APMで取り扱うデータは大きく分けて以下の4つ。
- Tracing
- Metrics
- Logging
- Error Report
これらのデータを収集する際にはアプリケーションコードに収集用のコードを記述しなければならないが、その際に収集・可視化するバックエンドのサービスと密結合になってしまうということを懸念し、OpenCensusを利用する方針をとった。
この話を聞いていてアプリケーションのパフォーマンスの可視化に対するアプローチは大きく分けて2つあるかなと考えていました。
一つはOpenCensusといったコードにデータを収集するコードを書いてバックエンドに送信する方法。
もう一つはエージェントといったデータ収集用のデーモンを利用する方法。(APPDYNAMICSみたいな)
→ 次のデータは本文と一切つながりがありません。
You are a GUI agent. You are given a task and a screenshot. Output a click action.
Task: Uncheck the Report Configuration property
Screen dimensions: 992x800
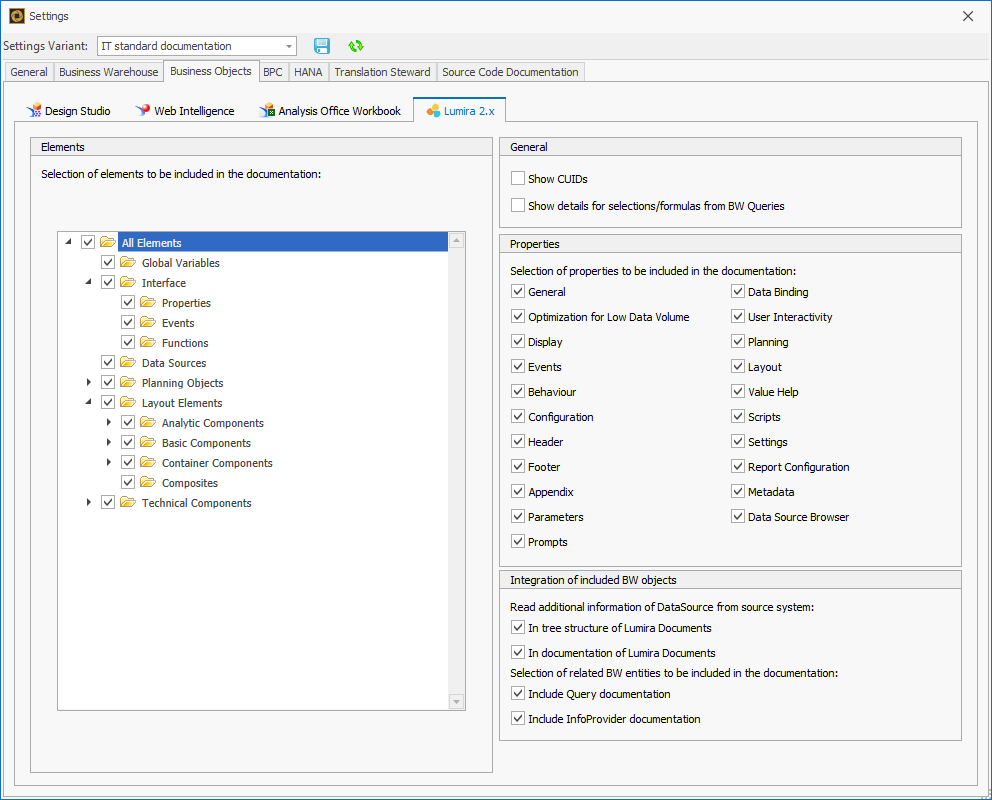coord(737,466)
どちらもアプリケーションパフォーマンスを可視化するという目的は一緒なのだけど、採用する組織の目的や文化によってどちらのアプローチを取るか変わってくるだろうなとも思った。また、CNCFといった中でココらへんの実装も増えてきて、選択できるバリエーションが豊富になってくると思うので、目的にあった技術選択ができるようになっておきたいという思いも強くなりました。
アプリケーションとバックエンドサービスの密結合を避けるという観点は自分の中にはなかった発想だったので、そういう気づきを得られたのも非常に良かったです。
Profiling Go Application
自前で実装した画像変換サーバやkubelet、go-swaggerに対してパフォーマンス改善を行った結果やそのプロセスに関するお話でした。
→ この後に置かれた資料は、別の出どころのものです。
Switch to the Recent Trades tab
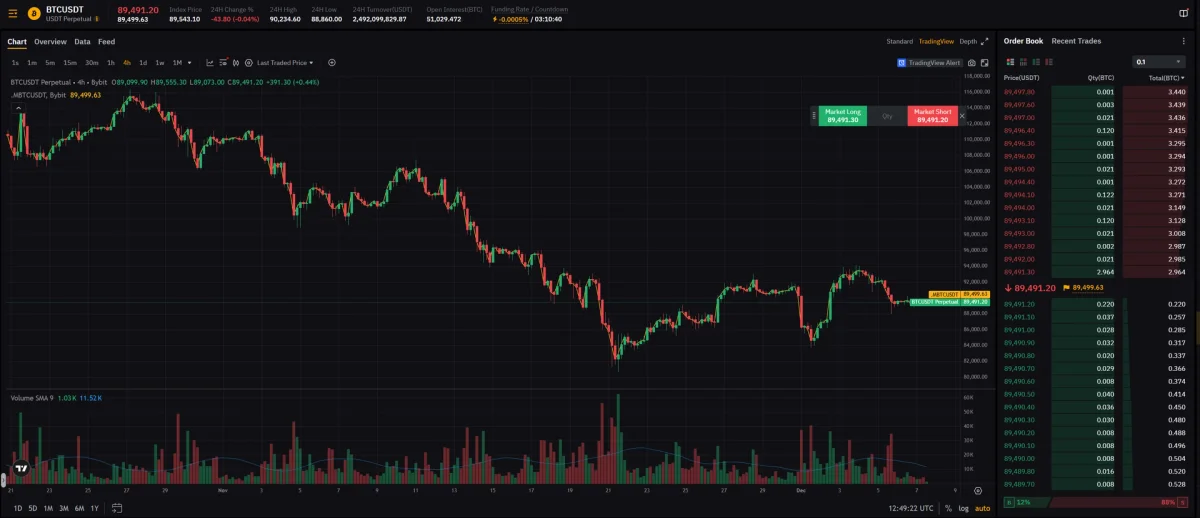Screen dimensions: 1200x518 [1076, 41]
プロファイルを取得し、処理のボトルネックを発見し、コードの修正前後でベンチマークを取得し改善結果を把握するという当たり前のことを当たり前にやることの重要性を再度認識させられたセッションでした。
言葉にしてしまうと簡単そうに思えてしまいますが、プロファイルやベンチ結果といったデータを見てどのように判断するかはプログラマのスキルに依りますし、また、ボトルネックの箇所の特定にしたって、場所を特定してもその実装を見てどこがネックになっているかを判断するのもプログラマのスキルだと思います。
そういった意味で非常に学びのあるセッションでしたし、自分も見習っていこうと思いました。
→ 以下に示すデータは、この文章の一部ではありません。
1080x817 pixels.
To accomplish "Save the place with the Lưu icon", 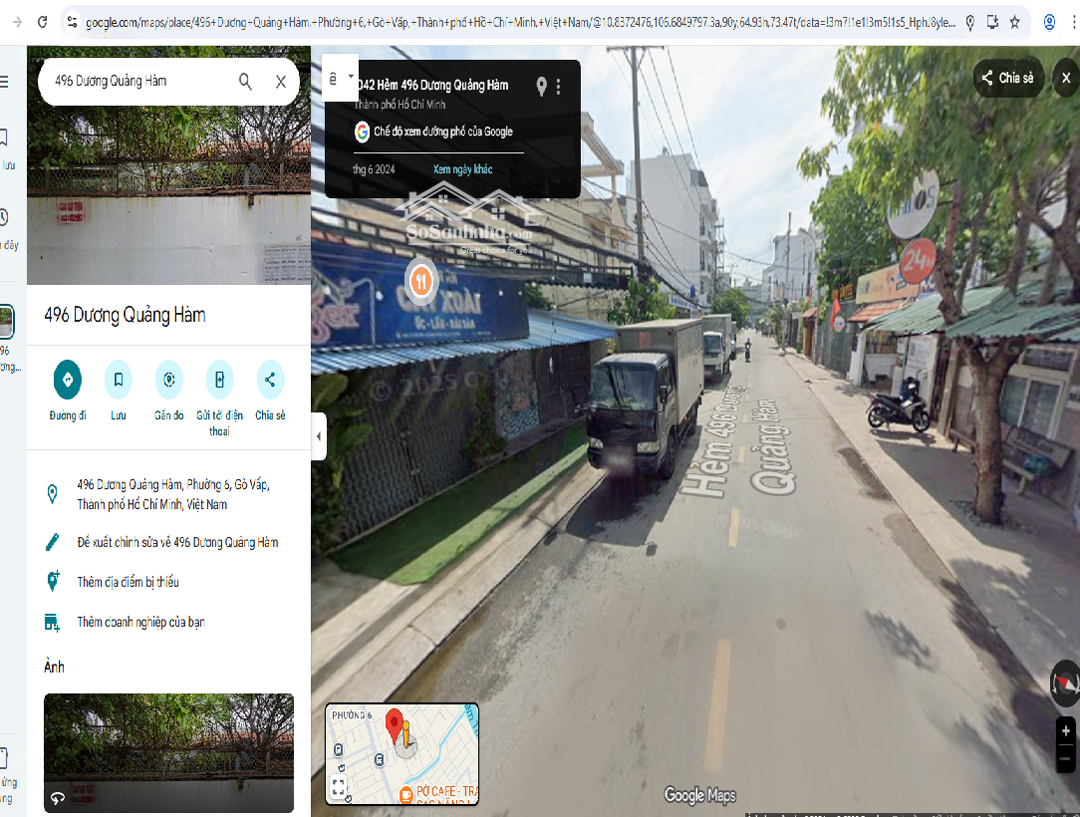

Reading Source Code of Biscuit
Goで実装されたモノリシックカーネルであるBiscuitのソースコードを読んでみようという内容のセッションでした。 DockerやKubernetesといったプロダクトもGoで書かれていますが、まさかカーネルまで実装されているとは驚きでした。
いきなりLinuxのソースコードを読むのも良いかもしれませんが、カーネルの挙動を理解するためにまずこのBiscuitのコードから読んで見る、というのも良いかなと。
フィードバック制御によるGoroutine起動数の最適化
自分の中の知識が足りずにあまり理論や実装についてはついていけなかったのですが、フィードバックループを回すことにより設定値を最適化していくという考え方は非常に良いなと思っていて、どうにか応用できないかなと考えながら聞いていました。
自律的なシステム=人間の手が入らずともその時その時のシステムの状況を学習することで最適な状態に落ち着くことができるシステム、というのがあれば人間の運用負荷が下がるなとなんとなく考えていて、それにフィードバック制御が利用できるのではないかと。
ただ考えているだけなので、モノクロメガネさんの実装だったり論文だったりもう少し踏むこんで調べていきたいなと思います。
最後に
こういったカンファレンスに参加することの良さって、自分が普段所属する会社だったりコミュニティだったりから離れてみて、また別の視点を得られることだなと参加してみて思いました。自分や会社が抱えている課題に対してこうやって解決しているからそれを応用できないかとか、初めて触れる概念を応用することができないかとか。
だいぶ長くなってしまいましたが、めっちゃ楽しかったのでまた来年行こうと思います。ありがとうございました!!